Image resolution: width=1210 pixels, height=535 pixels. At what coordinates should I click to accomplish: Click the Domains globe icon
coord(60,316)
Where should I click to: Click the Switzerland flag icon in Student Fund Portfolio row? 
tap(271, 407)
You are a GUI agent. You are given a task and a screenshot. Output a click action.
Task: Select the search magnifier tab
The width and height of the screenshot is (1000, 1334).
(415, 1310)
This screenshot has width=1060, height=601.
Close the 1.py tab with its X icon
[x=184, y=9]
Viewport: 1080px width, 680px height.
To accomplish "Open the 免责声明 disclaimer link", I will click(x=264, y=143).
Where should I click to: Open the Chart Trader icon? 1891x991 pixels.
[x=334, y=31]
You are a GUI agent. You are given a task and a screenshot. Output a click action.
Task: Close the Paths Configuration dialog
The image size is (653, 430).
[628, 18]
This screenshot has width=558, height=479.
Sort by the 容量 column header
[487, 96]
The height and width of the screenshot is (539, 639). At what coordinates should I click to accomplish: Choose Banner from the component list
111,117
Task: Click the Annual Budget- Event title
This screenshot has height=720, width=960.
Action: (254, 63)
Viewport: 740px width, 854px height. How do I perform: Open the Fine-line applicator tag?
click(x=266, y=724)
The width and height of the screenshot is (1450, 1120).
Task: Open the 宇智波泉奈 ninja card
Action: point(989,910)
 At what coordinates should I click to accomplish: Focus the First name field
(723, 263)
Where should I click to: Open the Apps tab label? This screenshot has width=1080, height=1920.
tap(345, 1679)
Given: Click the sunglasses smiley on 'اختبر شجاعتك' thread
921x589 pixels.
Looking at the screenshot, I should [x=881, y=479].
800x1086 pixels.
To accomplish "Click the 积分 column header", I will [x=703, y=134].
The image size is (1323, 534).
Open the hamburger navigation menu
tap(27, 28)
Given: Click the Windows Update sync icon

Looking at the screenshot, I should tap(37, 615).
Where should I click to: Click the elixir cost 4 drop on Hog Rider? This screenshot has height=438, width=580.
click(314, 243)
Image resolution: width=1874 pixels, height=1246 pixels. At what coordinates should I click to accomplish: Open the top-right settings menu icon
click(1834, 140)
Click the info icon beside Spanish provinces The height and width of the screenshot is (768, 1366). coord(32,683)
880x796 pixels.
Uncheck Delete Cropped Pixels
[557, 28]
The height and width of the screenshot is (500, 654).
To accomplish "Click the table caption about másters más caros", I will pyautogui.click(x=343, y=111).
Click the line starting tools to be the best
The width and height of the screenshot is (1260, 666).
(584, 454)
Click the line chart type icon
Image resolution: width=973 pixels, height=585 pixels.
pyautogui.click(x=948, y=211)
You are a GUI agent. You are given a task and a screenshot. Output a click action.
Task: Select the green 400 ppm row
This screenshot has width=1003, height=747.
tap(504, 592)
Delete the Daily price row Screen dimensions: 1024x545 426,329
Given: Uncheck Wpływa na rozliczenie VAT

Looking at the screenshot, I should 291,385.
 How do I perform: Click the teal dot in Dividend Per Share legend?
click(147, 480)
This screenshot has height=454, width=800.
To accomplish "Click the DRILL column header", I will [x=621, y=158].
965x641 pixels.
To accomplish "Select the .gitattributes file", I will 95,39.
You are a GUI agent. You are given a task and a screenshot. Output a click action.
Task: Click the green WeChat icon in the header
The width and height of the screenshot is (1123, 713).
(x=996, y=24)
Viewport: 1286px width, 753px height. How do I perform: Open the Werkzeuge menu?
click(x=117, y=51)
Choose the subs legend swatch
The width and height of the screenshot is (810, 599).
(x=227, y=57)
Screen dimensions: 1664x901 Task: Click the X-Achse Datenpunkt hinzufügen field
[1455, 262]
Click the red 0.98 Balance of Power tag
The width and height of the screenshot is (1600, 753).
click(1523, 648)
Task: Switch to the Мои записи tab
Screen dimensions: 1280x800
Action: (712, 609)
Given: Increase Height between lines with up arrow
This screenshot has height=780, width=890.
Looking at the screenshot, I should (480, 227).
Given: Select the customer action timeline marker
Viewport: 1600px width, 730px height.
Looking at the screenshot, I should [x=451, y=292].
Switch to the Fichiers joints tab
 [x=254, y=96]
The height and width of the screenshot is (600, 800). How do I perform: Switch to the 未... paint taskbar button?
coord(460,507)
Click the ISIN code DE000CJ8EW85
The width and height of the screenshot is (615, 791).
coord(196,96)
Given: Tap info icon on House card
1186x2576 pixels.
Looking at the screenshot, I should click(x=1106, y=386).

----

What lines in the material above hold the word "Select"? Pull them out.

_Response area_
Task: Select the search magnifier tab
Task: Select the green 400 ppm row
To accomplish "Select the .gitattributes file", I will 95,39.
Given: Select the customer action timeline marker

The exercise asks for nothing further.